They looked like women who had spent all night listening to their husbands rant about two divine idiots punching their way through a cultural center with the grace of drunken cattle.

Radagast tried to sit up.

One woman gently sat her baby down beside him. The baby smiled, drooled, then whacked him in the nose with a rattle shaped like a singing squirrel.

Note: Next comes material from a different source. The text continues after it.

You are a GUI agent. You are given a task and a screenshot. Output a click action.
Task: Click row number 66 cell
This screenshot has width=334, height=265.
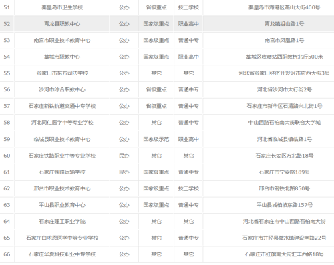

"O-o-oh no. T-they're training the b-babies."

The mother leaned forward. "He's already more coordinated than you."

The baby giggled and poked Radagast's eye with soft, deliberate malice.

Across the cell, Gandalf tried to raise his head. A different baby, held on a mother's hip, launched a puffball toy at his forehead with surprising aim.

"That one," said the mother dryly, "was for my husband's broken tooth."

One woman stepped forward. She was tall, lean, and carried a ledger in one hand and a bottle of apple vinegar in the other.

"You assaulted my husband, made my cousin's child cry for an hour, ruined my best friend's honeymoon, and made a mess of our best inn."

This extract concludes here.